El vehículo involucrado, un Chevrolet Spark azul de placas ZIX 013, ya había sido noticia días antes por un hecho insólito: fue captado subiendo un puente peatonal en la calle 26 de Bogotá. El propietario del automóvil, Edward Figueredo, ha negado haber estado al volante en ese incidente, pero las autoridades de tránsito inmovilizaron el vehículo como parte de las investigaciones. La denuncia del ciudadano, que se conoció después de que los medios difundieran el caso del puente peatonal, añade un nuevo capítulo a la polémica sobre el uso de este automotor.

El llamado de atención del concejal

El concejal de Bogotá Juan David Quintero se pronunció con dureza sobre el caso, señalando que este tipo de incidentes evidencian fallas en los sistemas de control de las autoridades distritales, de tránsito y de las propias aplicaciones de transporte. “Esto representa una clara advertencia de cómo todos los sistemas de control de las autoridades distritales, de las autoridades de tránsito, pero también de las aplicaciones, está fallando. ¿Quiénes son este tipo de personas que tenemos en esta sociedad? ¿Qué incentivos estamos teniendo para que estos malos comportamientos se vuelvan la norma?”, cuestionó Quintero, quien pidió a las autoridades investigar a fondo el caso y tomar medidas ejemplares.

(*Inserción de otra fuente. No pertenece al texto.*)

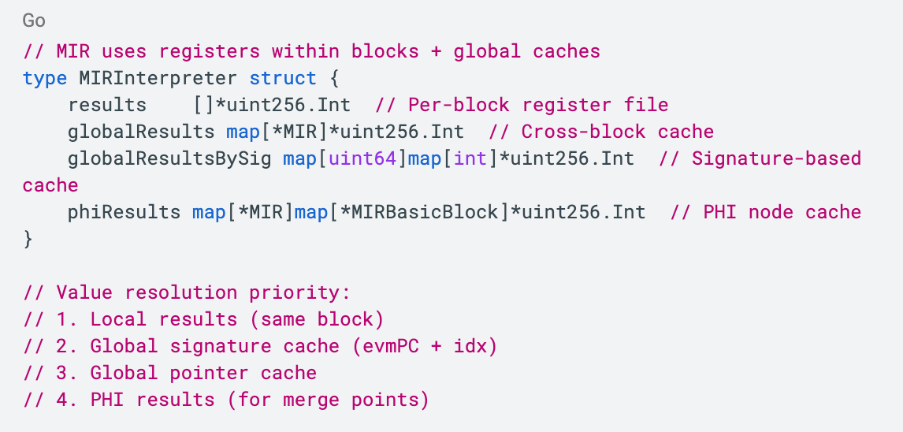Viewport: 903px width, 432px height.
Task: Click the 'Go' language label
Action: click(x=33, y=20)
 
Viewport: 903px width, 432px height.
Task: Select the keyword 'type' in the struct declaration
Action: click(x=44, y=79)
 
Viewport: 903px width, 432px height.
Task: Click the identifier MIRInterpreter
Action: click(x=158, y=79)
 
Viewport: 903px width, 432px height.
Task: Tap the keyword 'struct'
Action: click(x=283, y=79)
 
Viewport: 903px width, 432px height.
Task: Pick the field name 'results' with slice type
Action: click(x=107, y=106)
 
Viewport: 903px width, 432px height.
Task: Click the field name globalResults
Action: click(x=141, y=132)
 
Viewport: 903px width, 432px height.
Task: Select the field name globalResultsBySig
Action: click(x=169, y=159)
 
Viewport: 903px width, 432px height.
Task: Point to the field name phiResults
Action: click(x=124, y=213)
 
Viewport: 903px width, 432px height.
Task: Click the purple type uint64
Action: click(x=368, y=159)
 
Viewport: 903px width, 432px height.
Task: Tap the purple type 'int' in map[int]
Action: click(x=470, y=159)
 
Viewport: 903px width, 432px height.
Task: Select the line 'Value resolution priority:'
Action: click(x=186, y=293)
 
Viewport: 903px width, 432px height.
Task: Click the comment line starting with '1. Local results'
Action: click(x=203, y=320)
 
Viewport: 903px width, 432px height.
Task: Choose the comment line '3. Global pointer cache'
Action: click(x=169, y=374)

Respuesta de la plataforma

Ante el reporte presentado por el ciudadano directamente en la aplicación Didi, la empresa respondió con un mensaje estándar: “Queremos que sepas que nos tomamos muy en serio todos los reportes de seguridad. Cualquier incidente de este tipo se investiga a fondo y puede llevar a la suspensión temporal o permanente de la cuenta que haya transgredido nuestros términos y condiciones”. Sin embargo, el denunciante señaló que la plataforma cerró el caso sin compartir detalles sobre la cuenta del conductor ni las medidas tomadas, amparándose en “motivos de privacidad”. La situación deja en entredicho la efectividad de los mecanismos de control de las aplicaciones de transporte frente a riesgos como conducir bajo los efectos de sustancias psicoactivas.